KATC political analyst Dr. Pearson Cross says political speech has the highest protection in our country and our nation was founded on it.
"There have been a number of books written about the revolution and they point that people got out in the streets, protested and that's how our republic was born. It's part of our history and it's the people's right," Cross said.
Speech, assembly and association are fundamental rights.
"The first amendment is pretty straight forward. You have rights to speak out and say what's on your mind. Those rights should be protected," Cross said.
Many viewers have asked what about the Governor's order? Are people violating his guidance by gathering in a large group?
Cross said, "Frankly, unless those orders are narrowly tailored to maybe time, place or manner restrictions or specific to particular kinds of issues, they are almost certainly going to be held as unconstitutional by the courts."
Jamie Angelle, Lafayette Consolidated Government's chief communications officer said, "We don't want to deny folks of their rights.
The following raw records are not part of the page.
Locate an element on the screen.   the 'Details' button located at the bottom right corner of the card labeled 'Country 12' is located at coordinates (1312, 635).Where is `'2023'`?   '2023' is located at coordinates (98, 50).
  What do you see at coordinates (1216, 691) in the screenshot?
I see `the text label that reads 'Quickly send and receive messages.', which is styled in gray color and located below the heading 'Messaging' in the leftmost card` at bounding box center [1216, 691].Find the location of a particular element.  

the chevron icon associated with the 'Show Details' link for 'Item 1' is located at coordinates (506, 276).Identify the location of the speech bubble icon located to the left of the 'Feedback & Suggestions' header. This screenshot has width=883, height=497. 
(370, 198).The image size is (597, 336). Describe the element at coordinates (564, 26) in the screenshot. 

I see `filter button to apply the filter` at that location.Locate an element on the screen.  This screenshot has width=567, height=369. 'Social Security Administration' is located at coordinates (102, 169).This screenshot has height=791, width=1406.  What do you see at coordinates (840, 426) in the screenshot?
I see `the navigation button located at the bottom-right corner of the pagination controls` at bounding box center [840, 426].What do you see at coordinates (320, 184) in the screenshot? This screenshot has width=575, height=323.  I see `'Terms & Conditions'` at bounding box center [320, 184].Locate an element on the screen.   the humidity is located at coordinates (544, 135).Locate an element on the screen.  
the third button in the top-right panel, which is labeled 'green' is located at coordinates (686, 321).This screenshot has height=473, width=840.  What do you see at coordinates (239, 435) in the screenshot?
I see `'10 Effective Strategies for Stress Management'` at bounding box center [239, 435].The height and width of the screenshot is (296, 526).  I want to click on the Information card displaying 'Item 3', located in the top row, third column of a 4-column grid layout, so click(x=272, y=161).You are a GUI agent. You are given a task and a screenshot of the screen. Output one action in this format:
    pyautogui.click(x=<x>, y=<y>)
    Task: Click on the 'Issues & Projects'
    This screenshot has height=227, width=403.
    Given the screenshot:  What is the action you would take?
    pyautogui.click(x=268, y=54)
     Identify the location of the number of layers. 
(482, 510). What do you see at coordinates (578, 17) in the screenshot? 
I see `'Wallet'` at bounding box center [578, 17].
Enough people have been restricted through all of this."
Angelle is encouraging people to speak up to effect change. He says the protests this past weekend were peaceful and he believes future protests will remain the same way.
We asked LCG about the risk of COVID-19 spreading at these protests and Angelle said, "There's no big concern that this will lead to a big spike in cases."
This weekend a march is organized in Lafayette. The group hopes to end white silence and police brutality.
An organizer sent this statement to KATC:
We will march peacefully down Camellia Blvd to protest police brutality, white silence, and call attention to Louisiana having one of the highest incarceration rates in the world that also disproportionately impacts black people. People of color have also been more impacted by COVID-19 across the country, so even in our pursuit of justice, we need to be conscious of the injustices that people of color will face in trying to have their voices heard. We are asking everyone to wear a mask who attends, and we encourage people to remain 6 feet apart.
We welcome people of all political parties, all races, creeds, genders, sexualities, and ages to join us.
-Bishop John Wayne Milton
-Poet Alex Johnson
-Devon Norman, newly-appointed NAACP Young Adult Committee Chairman
-Father Brooks Boylan from St. Barnabas Episcopal Church
-Francesco Crocco from Move the Mindset
Gathering begins at 10am at the Lafayette Strong Pavilion and parking is available at St. Barnabas Episcopal Church. We are asking people to carpool or be dropped off if they are able.